Start of DATASET
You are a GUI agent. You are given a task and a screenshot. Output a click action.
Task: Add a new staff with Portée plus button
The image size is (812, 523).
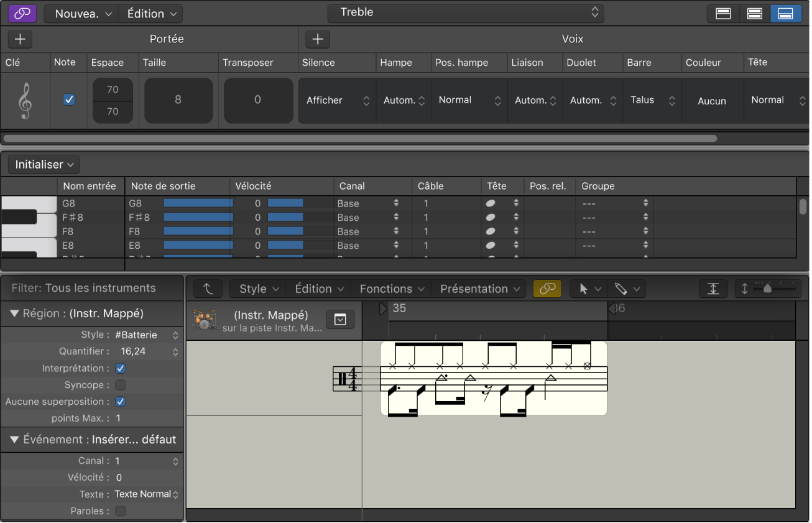(20, 39)
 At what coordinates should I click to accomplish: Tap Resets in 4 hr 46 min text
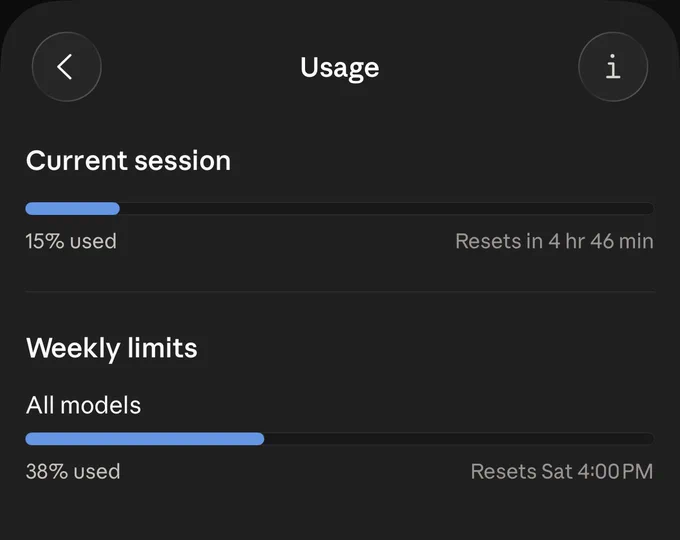point(554,241)
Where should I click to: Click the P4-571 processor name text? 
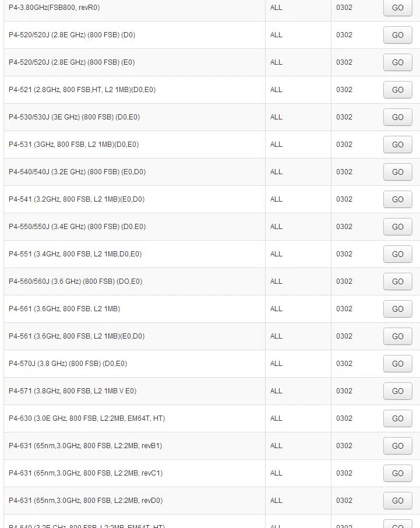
End of DATASET
TASK TO CARRY OUT » Exactly as they appear above, print all the lines, but not the pictures.

TASK RESULT »
You are a GUI agent. You are given a task and a screenshot. Output a click action.
Task: Add a new staff with Portée plus button
The image size is (812, 523).
(20, 39)
 At what coordinates should I click to accomplish: Tap Resets in 4 hr 46 min text
point(554,241)
Where should I click to: Click the P4-571 processor name text? 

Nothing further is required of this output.